Monday, November 28, 2011

Hanging Tag Collection (plus updates)

At the moment, I don't really have much to blog about on the subject of D&D.

Nothing positive, at the very least.

D&D Encounter Episodes won't be continuing through Beyond The Crystal Cave. It's just not in the budget or schedule at the moment. Much as I'd like to do it, I simply don't have the time or resources to commit to it in any meaningful way. To fans of the series, I'm sorry.

That said, I will be doing an alternate podcast of the complete season at some point, with some veterans of the YouTube series.

Lair Assault is still something I'm tentatively excited about (who knew), but we've yet to give it a try.

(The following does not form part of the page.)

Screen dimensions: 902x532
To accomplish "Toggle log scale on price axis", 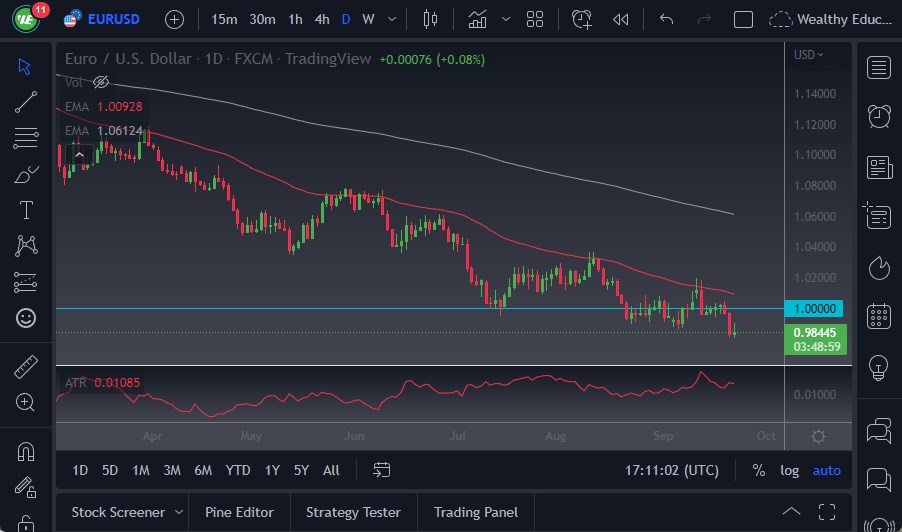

That, and I really don't have a home campaign to turn to in order to really observe the game in any meaningful way. The best way to learn more about D&D and games in general is to, y'know, play a lot of D&D and games. I don't have the luxury of doing so at the moment.

So rather than posting nothing, here's something kinda fun about hanging tags.

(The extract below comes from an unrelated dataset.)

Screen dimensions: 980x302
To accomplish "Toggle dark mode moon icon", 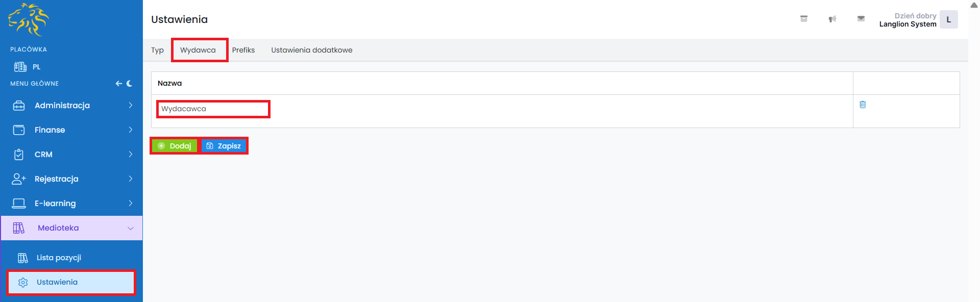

The following little scraps of paper are ones I'd used to represent both heroes, monsters, NPCs, and villains throughout two seasons of D&D Encounters, as well as a few home games. The art is crude and cartoony, but it conveys the proper character information and feeling most of the time. I never claimed to be an artist. I'm just a doodler who never learned how to quit.

The heroes of Dark Legacy of Evard

The heroes of Lost Crown of Neverwinter

Some notable NPCs and villains

and monsters

I imagine there will be many more hanging tags in my D&D future. Every dungeon master I know seems to have some tell-tale quirk or specific mannerism that makes them stand out. Given how new I am at the role, I'm thinking hanging tags are mine at the moment.

That, or my tendency to make affable NPCs and speak in "bad DM" accents.


  1. Thornskin Frogs were adorable. Sporeback Frog looked like fungusy Bulbasaur. The Lost Heir looks like Shredder from TMNT, somehow I never noticed before. The rather dapper Frenzied Werewolf rocking the top hat was just bad ass. Admittedly that’s also partly because of the ensuing post slaughter struggle amongst the PCs as to who gets his hat. I think your hanging tags are defiantly part of your signature as a DM, and your voices aren’t bad (they were part of “Sir Werewolf’s” charm). I think though, more than anything, it’s your passion and preparation coupled with a natural story telling ability that make your hands down the best DM I’ve played with. Your games have defiantly been more immersive than other DMs I know. As a DM you make sure to keep the RP in RPG.

  2. Great job with the facial expressions. Lots of emotion for the simplicity of line.